Member of the Legislative Assembly of the Province of Canada for Niagara
- In office 1841 – September 1842 (Election overturned)
- Monarch: Victoria
- Governor-General: Lord Sydenham
- Preceded by: Position established
- Succeeded by: Henry John Boulton

Personal details
- Born: 1806
- Died: January 18, 1860 (aged 53–54)
- Party: Tories
- Spouse: Ann Isabella Burns ​(m. 1830)​
- Occupation: Lawyer, judge, political figure

= Edward C. Campbell =

Politician and judge in the Province of Canada

Edward Clarke Campbell (1806 – January 18, 1860) was a lawyer, judge and political figure in Canada West. He represented the town of Niagara (now Niagara-on-the-Lake, Ontario) in the Legislative Assembly of the Province of Canada from 1841 to 1842.

== Biography ==
He was the son of Fort Major Donald Campbell, a native of Argyllshire, Scotland. Campbell studied law with Robert Dickson, later practising in partnership with Dickson. In 1830, he married Ann Isabella Burns.

Campbell stood for election to the first Parliament of the Province of Canada in the general election of March and April, 1841. He was declared the victor by one vote, defeating Henry John Boulton. Campbell took his seat in the Assembly and was considered a moderate Tory. He supported the union of the Canadas, and consistently voted in support of the Governor General, Lord Sydenham.

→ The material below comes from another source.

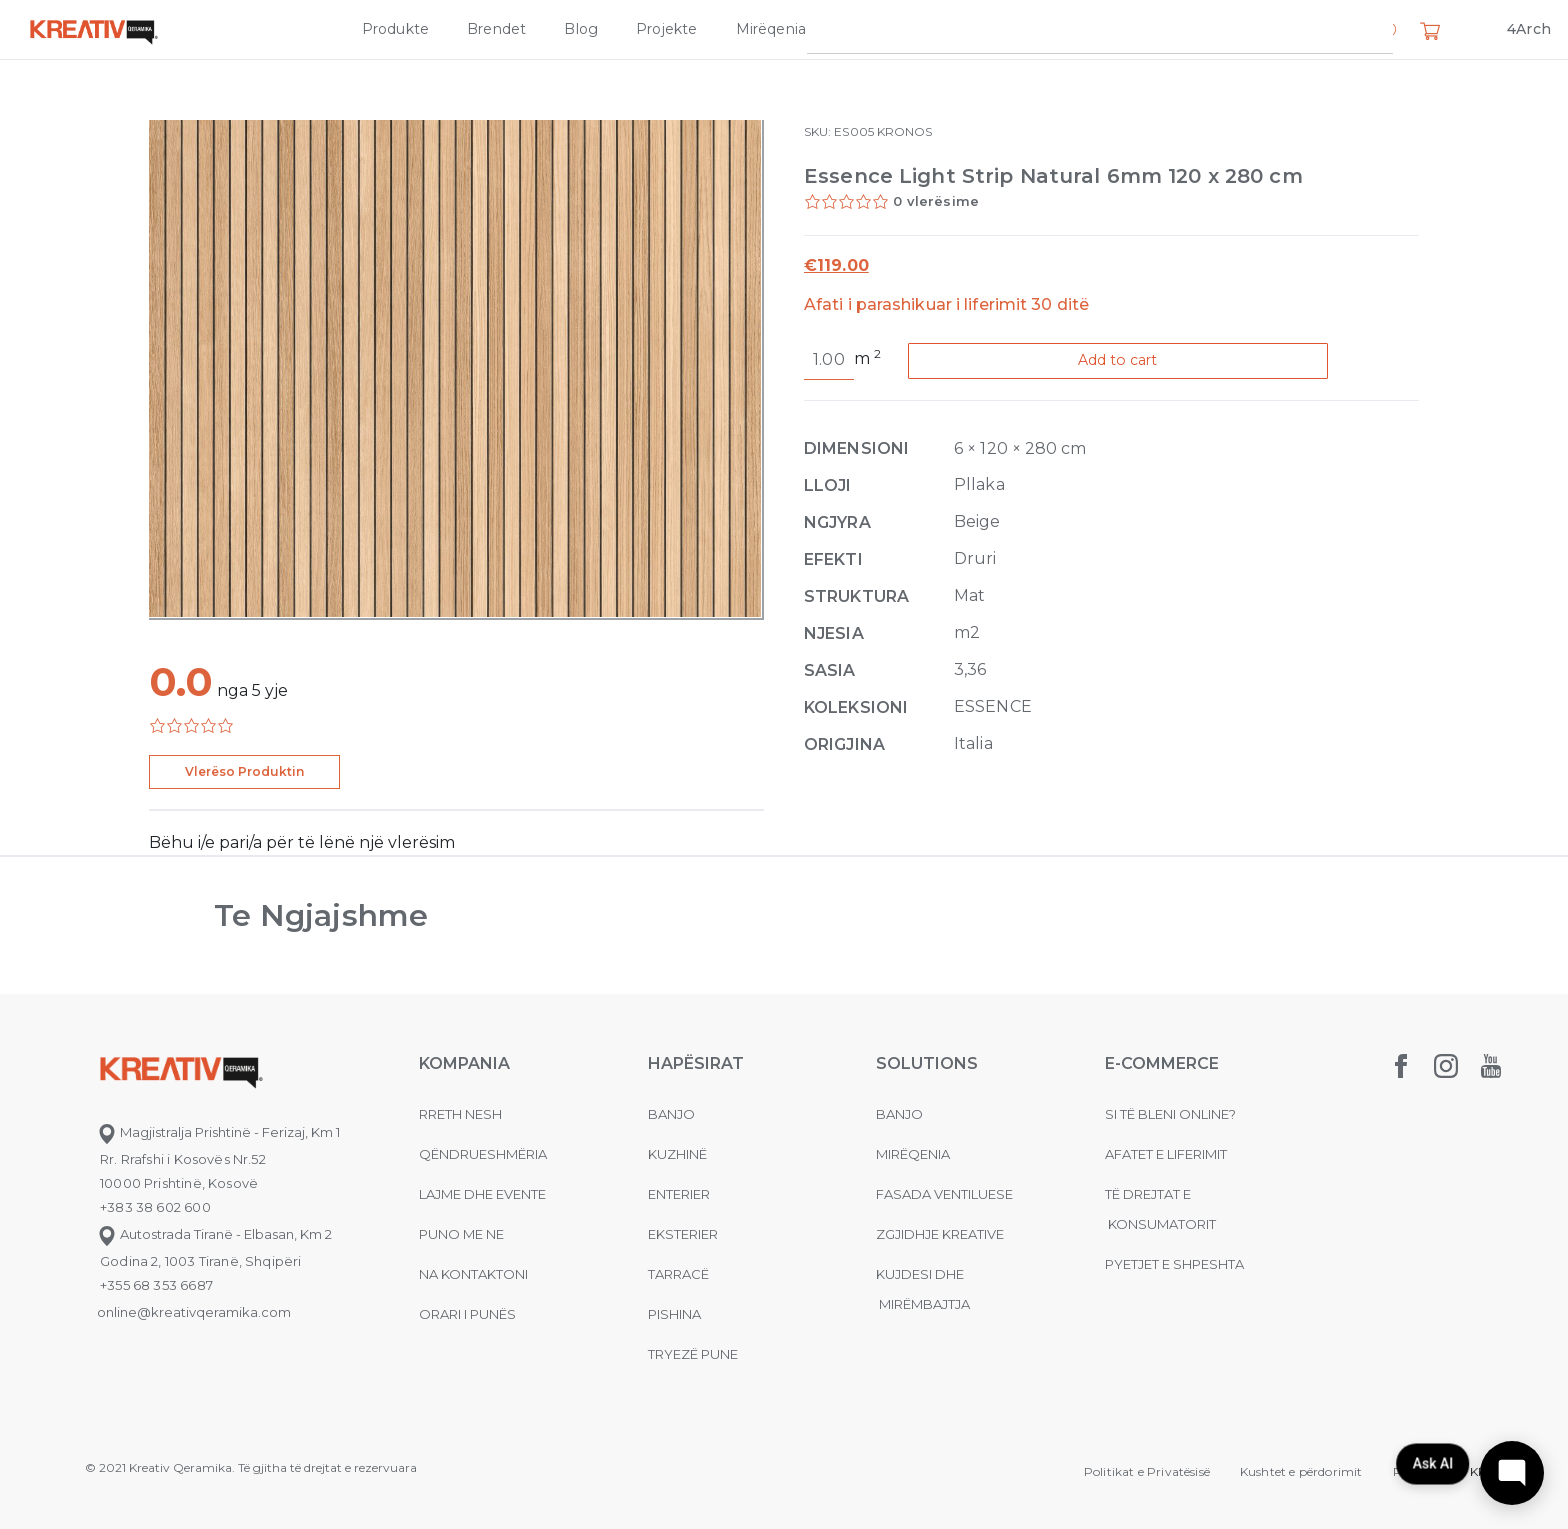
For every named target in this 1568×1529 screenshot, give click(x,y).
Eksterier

The election results in Niagara were appealed by means of an election petition to the Legislative Assembly. In September 1842, more than a year after the election and after Campbell had sat in the Assembly for the 1841 session, the Assembly ruled that Boulton had been the victor in the election. The Assembly removed Campbell and installed Bouton as the member for Niagara. Campbell was appointed a judge for the Niagara District court.

Campbell was a successful horticulturist and was president of the local Mechanics' Institute for ten years. He served on the bench until his death from pneumonia in 1860.